-------- Records for this task
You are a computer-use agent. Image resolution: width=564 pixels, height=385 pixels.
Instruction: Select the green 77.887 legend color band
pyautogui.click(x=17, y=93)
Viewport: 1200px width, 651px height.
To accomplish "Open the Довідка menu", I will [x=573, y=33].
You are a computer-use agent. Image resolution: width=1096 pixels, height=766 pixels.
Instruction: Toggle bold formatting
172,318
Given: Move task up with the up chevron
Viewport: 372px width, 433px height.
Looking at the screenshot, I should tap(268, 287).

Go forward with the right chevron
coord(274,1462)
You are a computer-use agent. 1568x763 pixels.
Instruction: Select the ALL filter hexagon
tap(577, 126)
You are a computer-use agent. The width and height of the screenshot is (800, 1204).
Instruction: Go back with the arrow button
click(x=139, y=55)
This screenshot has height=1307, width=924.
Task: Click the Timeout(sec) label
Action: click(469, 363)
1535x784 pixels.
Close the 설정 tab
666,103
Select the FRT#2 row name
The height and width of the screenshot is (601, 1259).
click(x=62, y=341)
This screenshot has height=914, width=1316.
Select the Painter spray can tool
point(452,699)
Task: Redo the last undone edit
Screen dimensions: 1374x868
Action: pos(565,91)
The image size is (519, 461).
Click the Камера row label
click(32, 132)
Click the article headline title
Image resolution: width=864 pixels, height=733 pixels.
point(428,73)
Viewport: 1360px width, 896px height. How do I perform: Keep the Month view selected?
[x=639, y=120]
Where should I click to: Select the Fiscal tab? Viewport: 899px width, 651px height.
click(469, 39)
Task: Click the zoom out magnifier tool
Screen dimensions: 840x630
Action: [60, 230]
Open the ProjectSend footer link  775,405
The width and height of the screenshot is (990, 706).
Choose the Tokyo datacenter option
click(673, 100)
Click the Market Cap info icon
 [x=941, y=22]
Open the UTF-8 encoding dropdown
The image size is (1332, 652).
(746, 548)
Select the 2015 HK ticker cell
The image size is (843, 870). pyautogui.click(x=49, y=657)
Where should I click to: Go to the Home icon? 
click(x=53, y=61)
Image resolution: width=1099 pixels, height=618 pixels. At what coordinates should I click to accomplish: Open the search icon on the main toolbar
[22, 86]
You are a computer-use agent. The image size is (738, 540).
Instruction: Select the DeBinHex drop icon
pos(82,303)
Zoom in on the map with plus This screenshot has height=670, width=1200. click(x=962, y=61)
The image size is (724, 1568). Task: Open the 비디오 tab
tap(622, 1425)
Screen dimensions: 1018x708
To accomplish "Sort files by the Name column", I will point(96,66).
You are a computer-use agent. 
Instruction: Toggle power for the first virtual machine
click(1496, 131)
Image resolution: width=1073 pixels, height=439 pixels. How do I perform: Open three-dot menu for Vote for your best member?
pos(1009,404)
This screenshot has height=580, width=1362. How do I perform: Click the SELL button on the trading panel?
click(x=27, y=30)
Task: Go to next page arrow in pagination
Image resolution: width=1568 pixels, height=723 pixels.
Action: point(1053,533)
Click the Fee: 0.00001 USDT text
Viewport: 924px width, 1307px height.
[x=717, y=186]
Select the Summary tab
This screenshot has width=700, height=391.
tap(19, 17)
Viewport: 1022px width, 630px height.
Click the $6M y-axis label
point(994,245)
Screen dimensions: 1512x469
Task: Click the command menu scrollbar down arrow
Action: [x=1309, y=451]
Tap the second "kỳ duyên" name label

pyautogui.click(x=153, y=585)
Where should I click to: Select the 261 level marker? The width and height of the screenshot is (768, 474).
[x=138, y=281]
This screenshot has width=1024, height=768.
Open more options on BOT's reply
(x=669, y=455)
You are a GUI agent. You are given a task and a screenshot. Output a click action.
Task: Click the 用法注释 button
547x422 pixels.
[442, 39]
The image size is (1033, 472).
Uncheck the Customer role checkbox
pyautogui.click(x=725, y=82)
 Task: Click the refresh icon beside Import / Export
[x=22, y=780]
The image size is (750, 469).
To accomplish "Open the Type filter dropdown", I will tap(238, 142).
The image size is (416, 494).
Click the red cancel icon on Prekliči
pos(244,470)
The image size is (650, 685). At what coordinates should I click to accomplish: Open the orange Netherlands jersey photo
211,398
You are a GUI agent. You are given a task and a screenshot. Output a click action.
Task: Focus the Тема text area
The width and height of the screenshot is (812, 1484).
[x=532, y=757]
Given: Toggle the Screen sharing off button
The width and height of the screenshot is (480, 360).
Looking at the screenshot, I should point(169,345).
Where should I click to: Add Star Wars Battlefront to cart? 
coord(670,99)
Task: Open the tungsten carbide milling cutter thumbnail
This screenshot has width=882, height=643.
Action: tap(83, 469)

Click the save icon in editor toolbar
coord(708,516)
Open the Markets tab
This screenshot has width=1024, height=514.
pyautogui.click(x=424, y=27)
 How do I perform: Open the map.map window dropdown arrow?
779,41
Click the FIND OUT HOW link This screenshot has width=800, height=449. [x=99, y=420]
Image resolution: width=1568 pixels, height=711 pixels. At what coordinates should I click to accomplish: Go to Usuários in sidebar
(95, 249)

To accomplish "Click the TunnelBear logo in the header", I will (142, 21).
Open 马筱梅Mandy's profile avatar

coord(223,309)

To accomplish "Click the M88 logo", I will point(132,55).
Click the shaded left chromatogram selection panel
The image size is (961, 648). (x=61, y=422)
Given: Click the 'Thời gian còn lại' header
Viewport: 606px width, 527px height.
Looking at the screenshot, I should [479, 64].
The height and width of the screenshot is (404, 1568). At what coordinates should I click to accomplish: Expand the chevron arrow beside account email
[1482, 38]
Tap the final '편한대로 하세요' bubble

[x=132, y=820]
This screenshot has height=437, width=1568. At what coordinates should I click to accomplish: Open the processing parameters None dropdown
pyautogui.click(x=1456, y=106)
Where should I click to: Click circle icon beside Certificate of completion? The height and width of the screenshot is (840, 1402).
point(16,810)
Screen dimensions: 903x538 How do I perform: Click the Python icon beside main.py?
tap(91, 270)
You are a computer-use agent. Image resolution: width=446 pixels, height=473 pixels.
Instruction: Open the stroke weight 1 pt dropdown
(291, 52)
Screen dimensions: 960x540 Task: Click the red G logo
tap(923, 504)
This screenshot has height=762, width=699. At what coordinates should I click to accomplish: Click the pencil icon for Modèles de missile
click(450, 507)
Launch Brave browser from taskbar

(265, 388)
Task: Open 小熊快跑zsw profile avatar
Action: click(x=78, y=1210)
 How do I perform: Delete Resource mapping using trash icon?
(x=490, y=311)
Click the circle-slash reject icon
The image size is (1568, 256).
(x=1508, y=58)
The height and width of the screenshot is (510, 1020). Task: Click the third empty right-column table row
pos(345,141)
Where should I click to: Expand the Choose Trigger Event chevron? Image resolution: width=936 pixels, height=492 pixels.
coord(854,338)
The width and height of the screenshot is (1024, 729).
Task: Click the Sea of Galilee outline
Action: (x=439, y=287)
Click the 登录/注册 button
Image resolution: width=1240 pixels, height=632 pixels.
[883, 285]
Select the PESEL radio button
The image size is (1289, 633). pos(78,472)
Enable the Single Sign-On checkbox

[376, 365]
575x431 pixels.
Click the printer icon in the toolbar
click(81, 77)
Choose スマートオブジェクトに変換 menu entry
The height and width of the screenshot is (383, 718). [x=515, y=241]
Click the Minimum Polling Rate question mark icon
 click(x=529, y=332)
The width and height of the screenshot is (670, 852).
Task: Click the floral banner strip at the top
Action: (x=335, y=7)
----------------
The problem:
Pick each line holding "will" out of the entries above and return it.

Answer:
To accomplish "Open the Довідка menu", I will [x=573, y=33].
To accomplish "Sort files by the Name column", I will point(96,66).
To accomplish "Open the Type filter dropdown", I will tap(238, 142).
To accomplish "Click the TunnelBear logo in the header", I will (142, 21).
To accomplish "Click the M88 logo", I will point(132,55).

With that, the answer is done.